Juan Manuel Fuentes Galán
Juanma Fuentes VIGO / LA VOZ

VIGO

M. MORALEJO

Los propietarios del pazo lo han cedido destrozado tras años de abandono

29 jun 2013 . Actualizado a las 07:00 h.

El recorrido por el pazo de A Raposeira, recién cedido al Concello vigués, provoca un gran desánimo. La instalación, del siglo XVII y uno de los siete catalogados en el Plan Xeral, se encuentra en un completo estado de abandono. Ayer lo pudieron comprobar los periodistas que visitaron el recinto con el alcalde. Caballero, acompañado por los concejales Carmela Silva y David Regades y varios funcionarios de Patrimonio Histórico, quería conocer sus posibilidades y las obras a realizar antes de abrirlo al público.

A tenor del estado en que se encuentra dicha apertura no está cercana y antes habrá que realizar importantes y costosas obras de reparación. El alcalde pidió a los técnicos que las pusieran en marcha cuanto antes mientras en el seno del gobierno municipal se estudia el uso que pueda tener.

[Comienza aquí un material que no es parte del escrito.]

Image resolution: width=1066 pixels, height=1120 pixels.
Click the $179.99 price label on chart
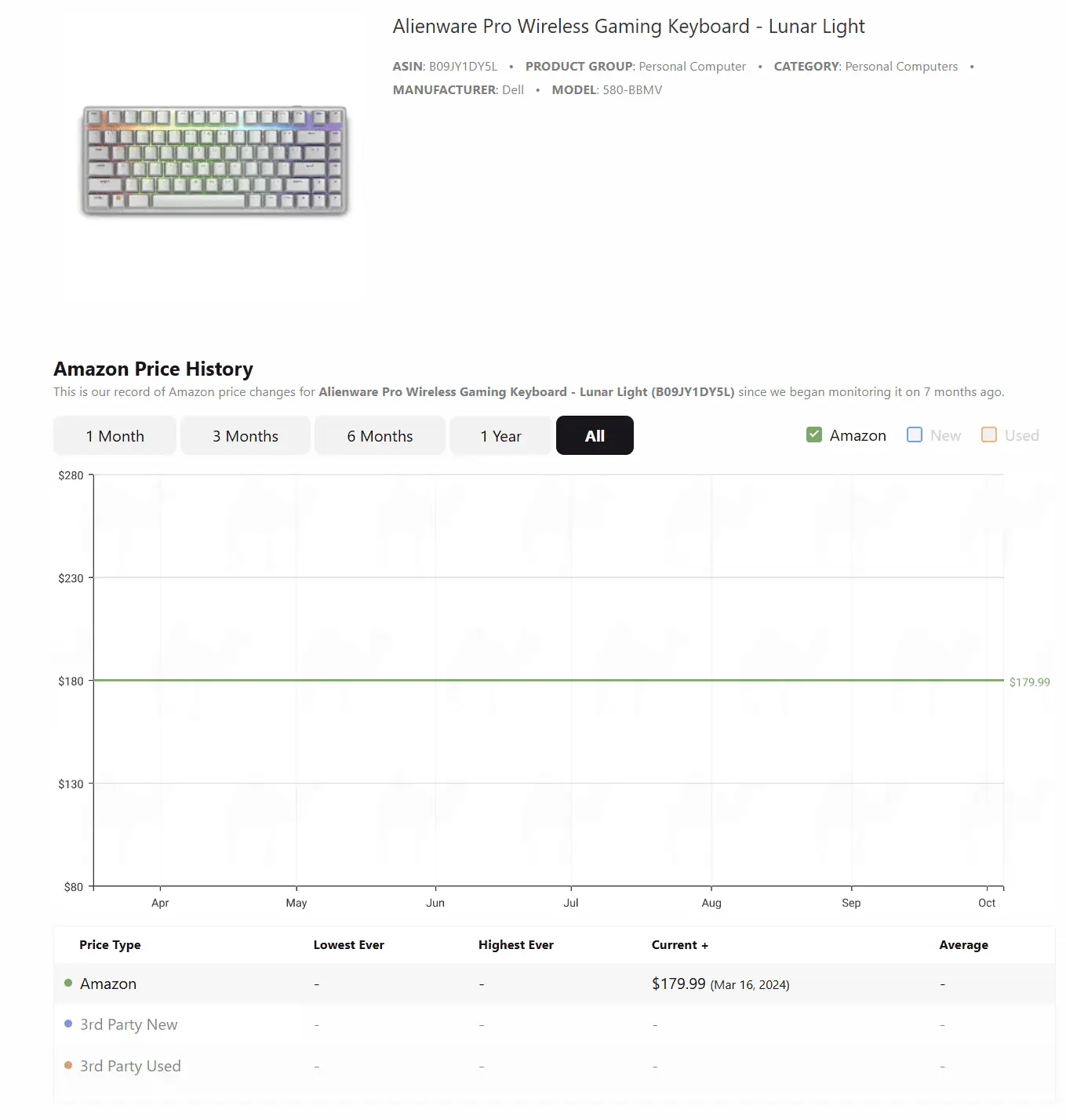(1029, 682)
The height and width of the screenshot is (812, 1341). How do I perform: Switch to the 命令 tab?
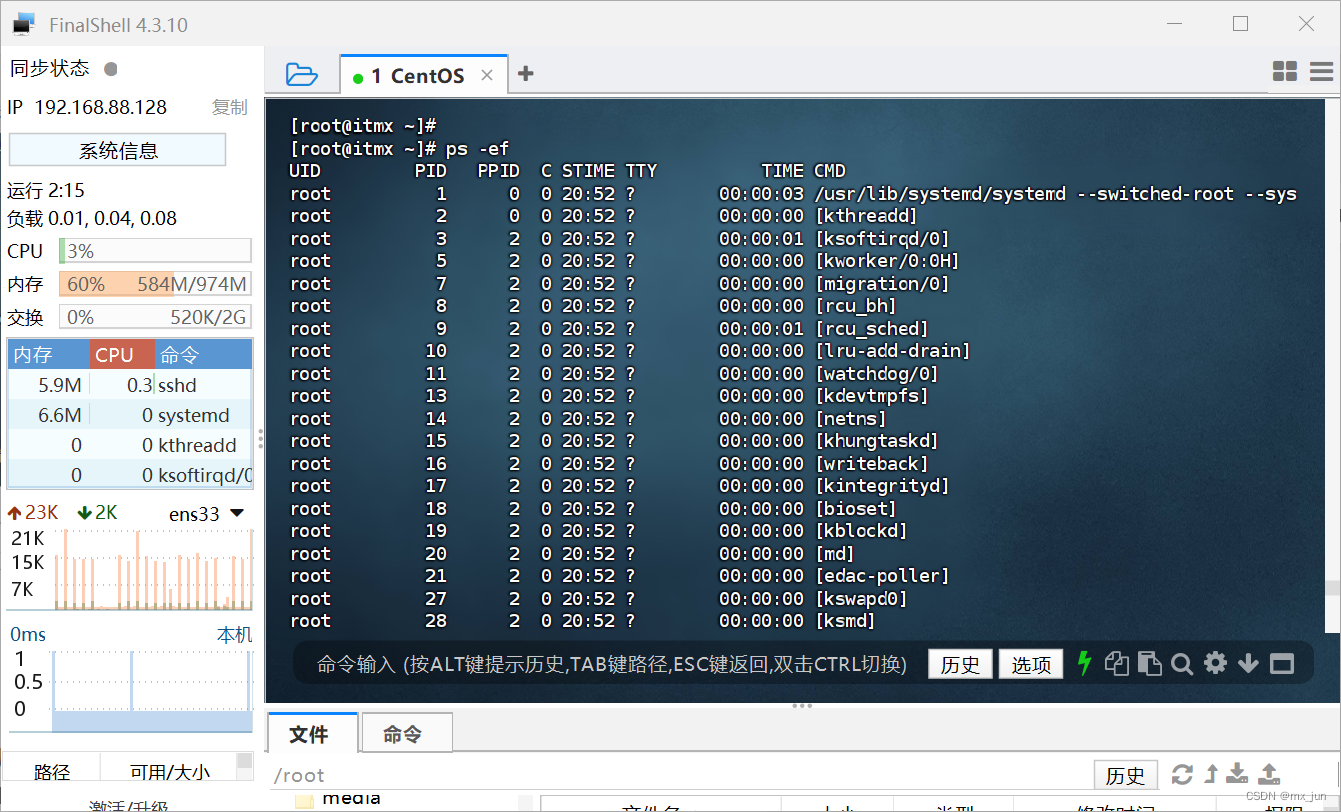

En el recinto del pazo las hierbas cubren lo que en tiempos debió ser un jardín cuidado, pero no es ni mucho menos lo peor. El interior ofrece un aspecto desolador: escasos muebles y la mayoría rotos o en mal estado; la madera del techo con humedades, sanitarios destrozados, libros tirados y un desorden generalizado.

Pese a ello los técnicos municipales creen que no hay daños estructurales, por lo que la rehabilitación puede ser más sencilla de lo que su aspecto actual da a entender.

De momento el alcalde ha dado instrucciones para elaborar un plan de reforma, del que ayer no ofreció dato alguno. Lo único que explicó es que «dado su lamentable estado habrá tiempo para pensar en su uso futuro mientras se realizan las obras».

Tampoco tiene claro el alcalde si una cesión en estas condiciones podría dar lugar a una demanda del Concello. «No lo sé, tendrán que decirlo los juristas, pero es evidente que estuvo sin habitar un tiempo y fue ocupado», reconoció.

La cesión del inmueble fue una contrapartida por la autorización del hipermercado Alcampo de la avenida de Madrid. Se pactó en 1986 para cuando falleciera su propietaria, lo que ocurrió recientemente.